# Halloween gift for Christmas



## DeathTouch (Sep 6, 2005)

So we have this grab bag for Christmas. Normally someone just grabs something form their house and wraps and up as a gift. Last year I got this ceramic puppy dog which sits at my desk at work. Well, this year I gave the gift of ACC. You can probably guessed it is one of those half skeletons. I wrap his butt up and putt him in a box. I have pictures of it. The Christmas party is tomorrow so you know I will get shots of them opening it. I can't wait. Anyone else do the same?


----------



## BooGirl666 (Jul 29, 2006)

lol thats frickin great! can't wait to see pictures of the person that opens it. hehehe


----------



## slimy (Jul 12, 2006)

Man, DT you give good gifts.


----------



## Dr Morbius (Sep 21, 2004)

I hope they don't take it the wrong way!


----------



## Vlad (Aug 2, 2005)

You're asking if I give away skellie torsos??????? Hell no, lol. I'm a rich and wealthy miser................


----------



## trishaanne (Aug 20, 2005)

Halloween gifts for Christmas? Hell yeah! And if Vlad is a good boy, Santa may leave him something Halloween related here to open this Sunday!


----------



## DeathTouch (Sep 6, 2005)

Yea, but Vlad isn't a good boy. But you should give him something anyway. Maybe a Blucky doll that Vlad can change its diapers; you know a blucky that wets itself.


----------



## slightlymad (May 25, 2006)

Feed me Change me Burp me Bucky

Damn all that money wasted on barbie dolls if i only knew sooner...


----------



## HibLaGrande (Sep 25, 2005)

http://craftyrobot.com/monsterstockings.html

you could get one of these. !


----------



## DeathTouch (Sep 6, 2005)

So, I guess my gift was the hit of the year. The Eng that got him wouldn't trade him with anyone. My package was picked first. It made me smile when I kept hearing everyone asking to trade with him but he wouldn't. Here are some photos of the night. I also got a shot of what my buddy got. It wasn't as neat as my skeleton but it was funny. It is the last photo here.
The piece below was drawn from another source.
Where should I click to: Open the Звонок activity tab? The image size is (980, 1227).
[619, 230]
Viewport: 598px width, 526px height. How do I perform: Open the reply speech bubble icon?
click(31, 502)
http://i7.photobucket.com/albums/y260/lovermonkey/DSC03015.jpg
http://i7.photobucket.com/albums/y260/lovermonkey/DSC03018.jpg
http://i7.photobucket.com/albums/y260/lovermonkey/DSC03019.jpg

http://i7.photobucket.com/albums/y260/lovermonkey/DSC03032.jpg


----------



## Hellspawn (Oct 13, 2006)

I gave my mom a full bucky skeleton complete with old world toe pincher coffin and hot glue webber last year, problem now is that her gift expectations from me have been set alittle bit high  

This year shes getting tools for halloween construction. :jol:


----------



## Lilly (Jun 13, 2006)

I think that is cool.
I wouldn't mind getting everything halloween for xmas, after all it's what I would get for me.


----------



## Ghostess (Aug 21, 2005)

I wish someone got ME a half Bucky! I made sure to ask for stuff that can be used to make Halloween things... tools!


----------



## Johnny Thunder (Feb 24, 2006)

My mother in law gave me these cool glass Halloween-themed drink/cocktail stirrers - two are jack o' lanterns, one is a bat, a spider, a candycorn, and a cat.


----------



## NATUREPIXIE (Jan 15, 2007)

What a cool gift!! I would love to get a skeleton torso for Christmas.

My aunt gave me a Halloween Lantern & black candles for my birthday. I love getting Halloween presents anytime of the year.


----------



## Lilly (Jun 13, 2006)

Actually I did get a Halloween item this yr from a friend of mine ..we had a round robin party after Xmas and exchanged gifts..
She got me a 6ft inflatable globe with ghosts in it and bats that fly around..
I'll prob put that in the front yard as a party marker.


----------